AI-Based Knowledge Management at a Bank

We helped our banking client manage projects more quickly, accurately, and with less risk using our AI-based LLM Wiki solution.

AI-based knowledge management

Service & Technology

The Challenge

Our client is one of Hungary’s top banks, where we participated in a data migration project.

Our experts involved in the project had to quickly gain an understanding of the structure and operation of the system in question, even though the necessary information was scattered across various business and technical specifications, database descriptions, and developer documentation:

  • business operations in the business specifications,
  • technical implementation in the technical specifications,
  • data structures in data models and database schemas,
  •   and the actual implementation in Java/SQL code and GitHub repositories.
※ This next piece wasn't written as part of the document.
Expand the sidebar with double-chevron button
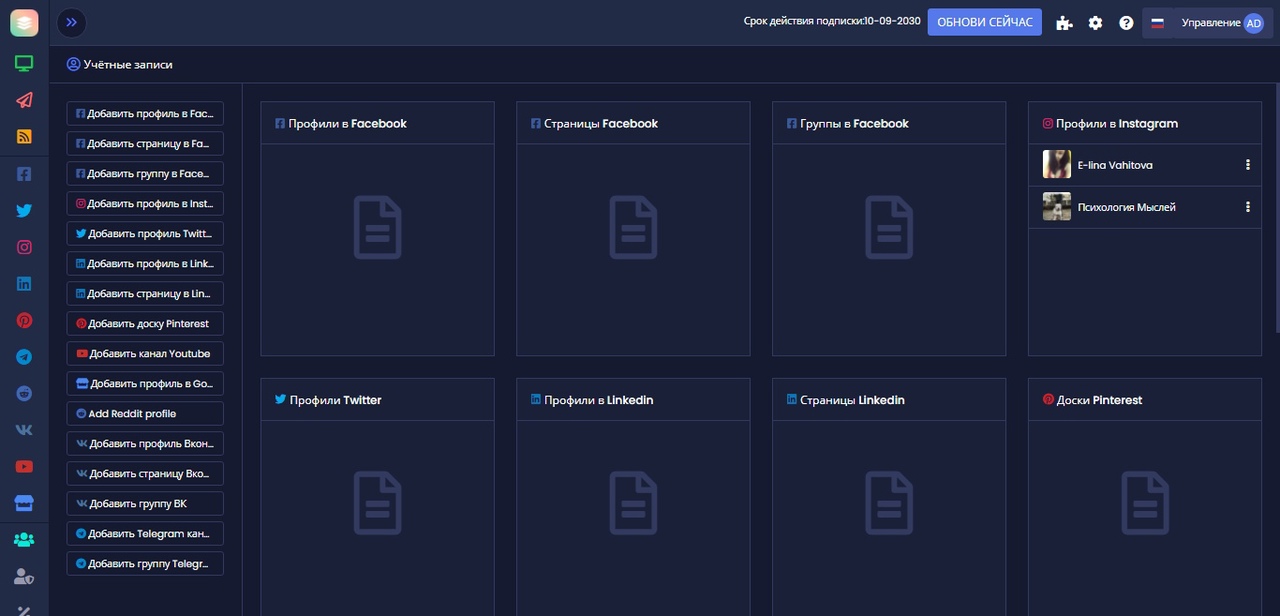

This is a challenge because simply reading a single document is not enough to understand a new topic. You need to be able to see what data a business process involves, which technical components it is linked to, which database tables it appears in, what impact it has on reporting, and what risks may arise in connection with it.

The Solution

In response to this challenge, we created our AI-based LLM Wiki solution, which transforms existing project documentation into a unified, searchable, and interconnected knowledge base. The LLM Wiki processes the submitted source materials and organizes them into a wiki-like structure, separating, for example,

  • business processes,
  • data domains,
  • data models,
  • entities,
  • technical components,
  • issues,
  • risks,
  • summary of source documents,
  • and related methodological descriptions.

The result is a structured knowledge base: for any given topic, it becomes clear which documents the information comes from, what other concepts or components it is linked to, what risks have arisen, and where further details can be found.

Technology

GitHub Copilot / VS Code

The Result

Thanks to the completed LLM Wiki,

  • time can be saved, since each topic can be reviewed much more quickly;
  • risks can be identified earlier, based on the specifications alone, saving time that would otherwise be spent on incorrect development and testing;
  • business rules and technical implementation can be better aligned;
  • and finally, data model and architecture analysis also become easier.